Live Naturally Well
When it comes to health in the US, we’re doing a pretty poor job. Despite having the most doctors, best medical schools, the most research and even spending more money than any other country on health care, we continually rank last among other industrialized countries. There is one area of health care where the US exceeds and that is emergency/trauma/crisis care, and if you happen to get shot, the best place you want to be is in an emergency room in the US. However, this only accounts for 1% of health problems in the US. It is the other 99% where we are failing. Heart disease, cancer, diabetes, infectious disease, autoimmune conditions, etc. continue to rise. And now we are seeing iatrogenic complications on the rise as well, meaning health complications due to the medical treatment itself.
Along with having the most doctors and spending the most money on health care, the US also has the distinction of being the most medicated country in the world. Americans consume 68% of all of the drugs in the world and half of all Americans take at least one prescription drug on a daily basis. Americans spent $374 billion on prescription drugs last year, up 13% from the year before. And this is a continuing trend. The pharmaceutical industry is the most profitable industry in the world and, unfortunately, it therefore directly influences and affects U.S (and global) health care policy. The combined profits for the ten drug companies in the Fortune 500 ($35.9 billion) were more than the profits for all the other 490 businesses combined ($33.7 billion). The scary part is that 80% of the average pharmaceutical industry’s budget is used for marketing. Now this is not all to say that some drugs are not necessary and even life saving in instances, however, the ease at which we use and distribute prescription drugs is beyond excessive.
So what has gone wrong? Why are U.S health care costs rising faster than any other country even as our overall health declines?

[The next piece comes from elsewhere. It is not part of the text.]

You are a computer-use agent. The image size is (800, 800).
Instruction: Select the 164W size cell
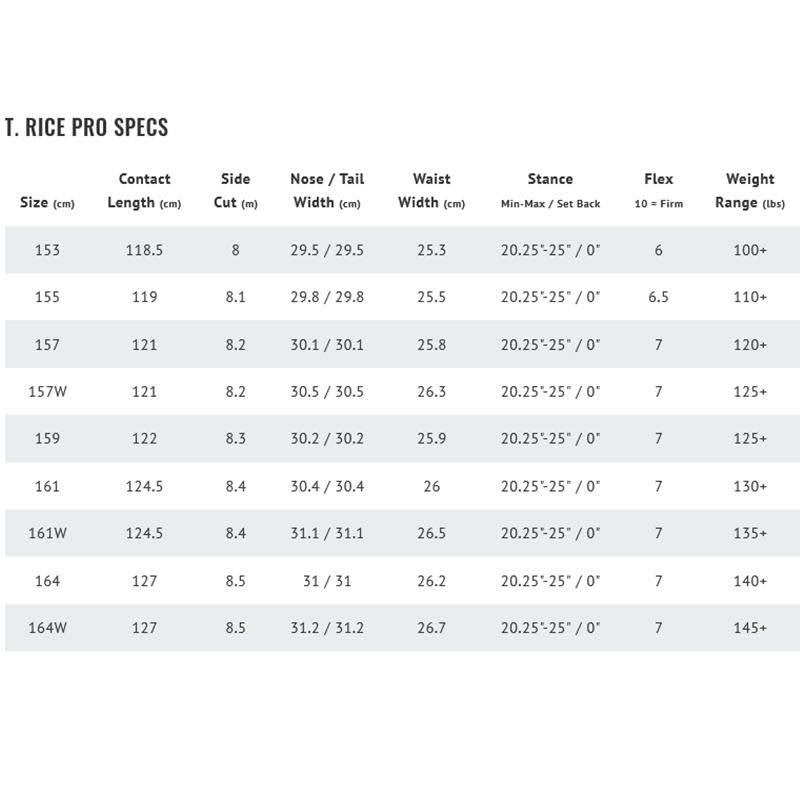pos(47,628)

The problem is our model of health care and our basic beliefs about what health is and what we need to do to achieve it. Under our present model, “health” is defined by how a person feels, whether they have symptoms or not. The objective then becomes to eliminate the symptoms. This is the basis for allopathic medicine. One of our goals as natural, or alternative, health care providers is to change the way people think about health. It is interesting to note that there is not a single medical or science textbook or encyclopaedia in the world that defines health based on symptoms or how a person feels. Dorland’s Medical Dictionary defines health as “a condition of optimum physical, social, mental and spiritual well being – not merely the absence of disease or infirmities”. Even Webster’s Medical Dictionary says health is “the state of being sound in body or mind, and not simply freedom from physical disease and pain”. Health is all about function and how well the body’s communicates with itself to keep itself well. This is the basis for holistic medicine. Unfortunately, there are many people out there that have not heard health presented this way and this is a predominant motivator for our Naturally Well event.
Our goal is to help change the way our community thinks about health. We want to provide a different avenue for people to get healthy, one that they may not have ever heard about before; something that goes beyond drugs and surgery and simply covering up symptoms. We want to educate people about the benefits of natural and holistic health care modalities that help them not only get well but stay well. We want people to change the pharmaceutical mindset of our culture that relies on a pill for every ache, illness or disease. Our hope is that the Naturally Well events will help make this change by allowing people to really learn about what it is we actually do and how we can make a difference in their lives.